## Excerpt from a dataset

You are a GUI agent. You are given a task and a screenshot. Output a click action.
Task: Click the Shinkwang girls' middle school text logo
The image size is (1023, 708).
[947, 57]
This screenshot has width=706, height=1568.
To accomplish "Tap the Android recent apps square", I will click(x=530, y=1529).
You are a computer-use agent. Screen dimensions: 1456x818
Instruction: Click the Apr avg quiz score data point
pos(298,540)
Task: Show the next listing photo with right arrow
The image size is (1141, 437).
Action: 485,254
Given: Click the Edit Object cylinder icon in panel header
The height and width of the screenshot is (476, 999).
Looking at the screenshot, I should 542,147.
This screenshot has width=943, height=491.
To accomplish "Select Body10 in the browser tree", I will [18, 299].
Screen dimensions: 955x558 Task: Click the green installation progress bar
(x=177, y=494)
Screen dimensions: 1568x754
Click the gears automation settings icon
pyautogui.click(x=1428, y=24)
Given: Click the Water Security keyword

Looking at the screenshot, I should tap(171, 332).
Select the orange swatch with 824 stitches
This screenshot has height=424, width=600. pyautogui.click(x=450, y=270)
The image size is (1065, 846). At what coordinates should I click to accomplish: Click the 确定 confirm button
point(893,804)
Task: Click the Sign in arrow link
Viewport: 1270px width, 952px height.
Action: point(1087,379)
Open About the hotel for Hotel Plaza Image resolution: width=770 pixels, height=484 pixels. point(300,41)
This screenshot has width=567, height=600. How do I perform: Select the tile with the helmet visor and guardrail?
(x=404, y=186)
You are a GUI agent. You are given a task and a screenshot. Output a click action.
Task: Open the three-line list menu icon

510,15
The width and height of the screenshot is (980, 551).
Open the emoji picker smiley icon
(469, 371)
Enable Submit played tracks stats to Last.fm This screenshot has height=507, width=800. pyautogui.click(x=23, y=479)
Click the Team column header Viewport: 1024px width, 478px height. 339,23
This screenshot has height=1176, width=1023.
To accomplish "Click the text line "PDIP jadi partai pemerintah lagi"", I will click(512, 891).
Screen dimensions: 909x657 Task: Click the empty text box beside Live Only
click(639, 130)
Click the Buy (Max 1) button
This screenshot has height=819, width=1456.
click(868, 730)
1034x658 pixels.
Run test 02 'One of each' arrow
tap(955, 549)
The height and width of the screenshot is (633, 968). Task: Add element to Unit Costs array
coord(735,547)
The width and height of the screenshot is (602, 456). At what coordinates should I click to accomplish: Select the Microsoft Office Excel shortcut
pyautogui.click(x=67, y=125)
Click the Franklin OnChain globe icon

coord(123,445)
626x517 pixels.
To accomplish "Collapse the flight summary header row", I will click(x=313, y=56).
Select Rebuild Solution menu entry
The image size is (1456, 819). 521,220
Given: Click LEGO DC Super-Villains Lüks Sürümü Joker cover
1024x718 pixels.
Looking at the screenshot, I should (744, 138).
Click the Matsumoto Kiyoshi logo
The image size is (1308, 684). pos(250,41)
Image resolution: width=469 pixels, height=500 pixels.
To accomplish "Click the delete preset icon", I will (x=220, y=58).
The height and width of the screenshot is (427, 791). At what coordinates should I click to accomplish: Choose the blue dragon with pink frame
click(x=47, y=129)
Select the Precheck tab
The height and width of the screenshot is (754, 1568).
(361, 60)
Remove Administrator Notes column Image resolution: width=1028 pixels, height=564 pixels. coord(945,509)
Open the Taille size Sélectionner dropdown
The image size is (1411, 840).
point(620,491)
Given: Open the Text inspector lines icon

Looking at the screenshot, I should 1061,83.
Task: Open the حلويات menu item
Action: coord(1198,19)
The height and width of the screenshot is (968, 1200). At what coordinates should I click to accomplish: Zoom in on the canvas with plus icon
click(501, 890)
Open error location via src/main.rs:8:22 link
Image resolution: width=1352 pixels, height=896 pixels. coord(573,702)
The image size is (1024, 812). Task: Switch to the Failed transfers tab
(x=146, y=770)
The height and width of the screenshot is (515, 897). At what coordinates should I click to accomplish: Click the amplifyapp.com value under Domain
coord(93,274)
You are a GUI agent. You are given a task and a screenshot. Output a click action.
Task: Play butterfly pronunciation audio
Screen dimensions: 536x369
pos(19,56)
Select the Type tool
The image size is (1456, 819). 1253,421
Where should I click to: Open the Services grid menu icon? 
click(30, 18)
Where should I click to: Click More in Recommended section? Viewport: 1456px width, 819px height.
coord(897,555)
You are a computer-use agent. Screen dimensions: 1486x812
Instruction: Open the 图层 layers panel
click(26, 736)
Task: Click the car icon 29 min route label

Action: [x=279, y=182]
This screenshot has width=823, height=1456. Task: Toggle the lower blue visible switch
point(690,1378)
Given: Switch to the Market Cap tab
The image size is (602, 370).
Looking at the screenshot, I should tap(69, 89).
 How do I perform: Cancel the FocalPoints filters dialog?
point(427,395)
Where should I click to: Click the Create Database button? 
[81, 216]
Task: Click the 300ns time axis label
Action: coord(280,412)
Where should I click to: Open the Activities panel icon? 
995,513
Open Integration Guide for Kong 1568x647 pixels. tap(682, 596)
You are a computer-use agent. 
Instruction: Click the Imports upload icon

## What is needed
Can you reproduce all of the records above, line by line and character for character?

## Answer to the task
You are a GUI agent. You are given a task and a screenshot. Output a click action.
Task: Click the Shinkwang girls' middle school text logo
The image size is (1023, 708).
[947, 57]
This screenshot has width=706, height=1568.
To accomplish "Tap the Android recent apps square", I will click(x=530, y=1529).
You are a computer-use agent. Screen dimensions: 1456x818
Instruction: Click the Apr avg quiz score data point
pos(298,540)
Task: Show the next listing photo with right arrow
The image size is (1141, 437).
Action: 485,254
Given: Click the Edit Object cylinder icon in panel header
The height and width of the screenshot is (476, 999).
Looking at the screenshot, I should 542,147.
This screenshot has width=943, height=491.
To accomplish "Select Body10 in the browser tree", I will [18, 299].
Screen dimensions: 955x558 Task: Click the green installation progress bar
(x=177, y=494)
Screen dimensions: 1568x754
Click the gears automation settings icon
pyautogui.click(x=1428, y=24)
Given: Click the Water Security keyword

Looking at the screenshot, I should tap(171, 332).
Select the orange swatch with 824 stitches
This screenshot has height=424, width=600. pyautogui.click(x=450, y=270)
The image size is (1065, 846). At what coordinates should I click to accomplish: Click the 确定 confirm button
point(893,804)
Task: Click the Sign in arrow link
Viewport: 1270px width, 952px height.
Action: point(1087,379)
Open About the hotel for Hotel Plaza Image resolution: width=770 pixels, height=484 pixels. point(300,41)
This screenshot has width=567, height=600. How do I perform: Select the tile with the helmet visor and guardrail?
(x=404, y=186)
You are a GUI agent. You are given a task and a screenshot. Output a click action.
Task: Open the three-line list menu icon

510,15
The width and height of the screenshot is (980, 551).
Open the emoji picker smiley icon
(469, 371)
Enable Submit played tracks stats to Last.fm This screenshot has height=507, width=800. pyautogui.click(x=23, y=479)
Click the Team column header Viewport: 1024px width, 478px height. 339,23
This screenshot has height=1176, width=1023.
To accomplish "Click the text line "PDIP jadi partai pemerintah lagi"", I will click(512, 891).
Screen dimensions: 909x657 Task: Click the empty text box beside Live Only
click(639, 130)
Click the Buy (Max 1) button
This screenshot has height=819, width=1456.
click(868, 730)
1034x658 pixels.
Run test 02 'One of each' arrow
tap(955, 549)
The height and width of the screenshot is (633, 968). Task: Add element to Unit Costs array
coord(735,547)
The width and height of the screenshot is (602, 456). At what coordinates should I click to accomplish: Select the Microsoft Office Excel shortcut
pyautogui.click(x=67, y=125)
Click the Franklin OnChain globe icon

coord(123,445)
626x517 pixels.
To accomplish "Collapse the flight summary header row", I will click(x=313, y=56).
Select Rebuild Solution menu entry
The image size is (1456, 819). 521,220
Given: Click LEGO DC Super-Villains Lüks Sürümü Joker cover
1024x718 pixels.
Looking at the screenshot, I should (744, 138).
Click the Matsumoto Kiyoshi logo
The image size is (1308, 684). pos(250,41)
Image resolution: width=469 pixels, height=500 pixels.
To accomplish "Click the delete preset icon", I will (x=220, y=58).
The height and width of the screenshot is (427, 791). At what coordinates should I click to accomplish: Choose the blue dragon with pink frame
click(x=47, y=129)
Select the Precheck tab
The height and width of the screenshot is (754, 1568).
(361, 60)
Remove Administrator Notes column Image resolution: width=1028 pixels, height=564 pixels. coord(945,509)
Open the Taille size Sélectionner dropdown
The image size is (1411, 840).
point(620,491)
Given: Open the Text inspector lines icon

Looking at the screenshot, I should 1061,83.
Task: Open the حلويات menu item
Action: coord(1198,19)
The height and width of the screenshot is (968, 1200). At what coordinates should I click to accomplish: Zoom in on the canvas with plus icon
click(501, 890)
Open error location via src/main.rs:8:22 link
Image resolution: width=1352 pixels, height=896 pixels. coord(573,702)
The image size is (1024, 812). Task: Switch to the Failed transfers tab
(x=146, y=770)
The height and width of the screenshot is (515, 897). At what coordinates should I click to accomplish: Click the amplifyapp.com value under Domain
coord(93,274)
You are a GUI agent. You are given a task and a screenshot. Output a click action.
Task: Play butterfly pronunciation audio
Screen dimensions: 536x369
pos(19,56)
Select the Type tool
The image size is (1456, 819). 1253,421
Where should I click to: Open the Services grid menu icon? 
click(30, 18)
Where should I click to: Click More in Recommended section? Viewport: 1456px width, 819px height.
coord(897,555)
You are a computer-use agent. Screen dimensions: 1486x812
Instruction: Open the 图层 layers panel
click(26, 736)
Task: Click the car icon 29 min route label

Action: [x=279, y=182]
This screenshot has width=823, height=1456. Task: Toggle the lower blue visible switch
point(690,1378)
Given: Switch to the Market Cap tab
The image size is (602, 370).
Looking at the screenshot, I should tap(69, 89).
 How do I perform: Cancel the FocalPoints filters dialog?
point(427,395)
Where should I click to: Click the Create Database button? 
[81, 216]
Task: Click the 300ns time axis label
Action: coord(280,412)
Where should I click to: Open the Activities panel icon? 
995,513
Open Integration Guide for Kong 1568x647 pixels. tap(682, 596)
You are a computer-use agent. 
Instruction: Click the Imports upload icon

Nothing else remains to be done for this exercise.